Q.: Can the CGM be used as a proof of Union status as of 1 May 2016? Moreover: do I need a new authorisation if I am already authorised under Article 324a CCIP to issue a proof of status on the basis of a shipping company's manifest?
A.: Without an authorisation to issue the CGM as a proof of Union status yourself, i.e., as a non-authorised issuer, you cannot yet use the CGM. This is because the CGM as a proof of Union status has to be requested, endorsed and registered in the PoUs system which is not yet available. However, if you hold the status of an “Authorised Issuer” granted pursuant to Article 128(1)(b) DA, you may already as of 1 May 2016 use the CGM as a proof of Union status. This is because CGMs issued by Authorised Issuers do not have to be endorsed and registered in the PoUS system.
Authorisations issued on the basis of Article 324a CCIP, which remain valid after 1 May 2016, are also valid as authorisations for using the CGM (see Article 254 DA and Annex 90 to DA, point 9).
Q.: If I apply during the transitional period for an authorisation to become an authorised issuer to issue a shipping company's manifest as a proof of the customs status of Union goods without having to submit it to customs for endorsement, can I use the same authorisation to issue a CGM as a proof of Union status?
A.: During the transitional period, pursuant to Article 128(2) DA you can be authorised to use the shipping company's manifest as a proof of Union status without having to submit it to customs for endorsement. However, you are not allowed to use that authorisation to issue the CGM as a proof of Union status without endorsement and registration by customs. If a shipping company wants to be authorised to use the CGM as a proof of Union status without having to submit it to customs for endorsement and registration, it has to apply for a separate authorisation on the basis of Article 128(1)(b) DA, which will remain applicable also following the deployment of the PoUS system.
Q: Which data elements shall be included in the CGM during the transitional period?
A: During the transitional period the CGM issued by Authorised Issuers shall contain the same data elements as those included in the shipping company’s manifest used pursuant to Article 128(2) DA as a proof of the customs status of Union goods.
These data elements are set out in Article 126(a) DA and include the following:
(a) the name and full address of the shipping company;
(b) the name of the vessel;
(c) the place and date of loading;
(d) the place of unloading.

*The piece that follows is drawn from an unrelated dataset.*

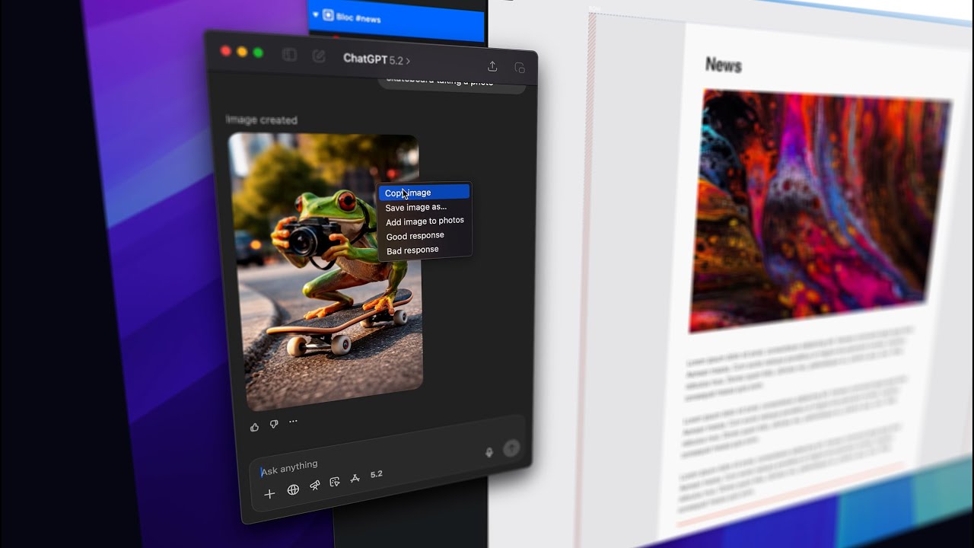The width and height of the screenshot is (974, 548).
Task: Pick Bad response in context menu
Action: [x=412, y=250]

The manifest shall further include, for each consignment:
(e) the reference for the bill of lading or other commercial document;
(f) the number, description, marks and reference numbers of the packages;
(g) the normal trade description of the goods including sufficient detail to permit their identification;
(h) the gross mass in kilograms
(i) the container identification numbers, where applicable; and
(j) the following entries for the status of the goods:
— the letter ‘C’ (equivalent to ‘T2L’) for goods whose customs status of Union goods can be demonstrated,
— the letter ‘F’ (equivalent to ‘T2LF’) for goods whose customs status of Union goods can be demonstrated, consigned to or originating in a part of the customs territory of the Union where the provisions of Directive 2006/112/EC do not apply,
— the letter ‘N’ for all other goods.
After the transitional period, the data elements applicable for the CGM will be those set out in Annex B-DA.
Q.: Are there any changes as of 1 May 2016 as regards the box 18 of the transit declaration?
A.: On 1 May 2016 there are no changes as regards box 18 of the transit declaration as the legal provisions for the transitional measures (TDA) reproduce the rules of Regulation 2454/93 in this respect (see Appendix C1 of the TDA).For transit please see in particular Articles 24-29 of the TDA. In its final provisions, in Article 55 (1), you can find under number 4 the rule that the data requirements of Annex B-DA shall only apply once the respective system is ready. Once this is the case (scheduled for 2019) there are some improvements as regards Box 18 of the transit declaration. Please see column D1 of Annex B-DA, data element no. 7/7 to which the following footnotes apply:
Q.: The list of sensitive goods was deleted under the UCC provisions. How to deal with the comprehensive guarantee authorisations and guarantor's undertakings for those goods?
A.: The list of sensitive goods will not apply as of 1 May 2016 and the authorisations for the use of the comprehensive guarantee (full or reduced) will cover all goods. Therefore separate authorisations concerning sensitive goods will not be required. But until the re-assessment the existing authorisations and the guarantor's undertakings for the use of the comprehensive guarantee for normal goods and for sensitive goods can continue to be used.
Q.: For customs transit, paper documents may be used mainly in the context of business continuity as a fall back option. The models of these paper documents have changed with the UCC provisions and the accordingly amended transit Convention. Can paper documents which are still valid and have been issued according to the old models continue to be accepted?
A.: The above mentioned documents should be accepted also after 1 May 2016 and until the Contracting Parties replace those documents by the models which are set out in the amended Union legislation and the transit Convention in line with the rules on reassessment of authorisations (Article 251 DA and Article 71 of the Convention, Appendix I as amended in April 2016).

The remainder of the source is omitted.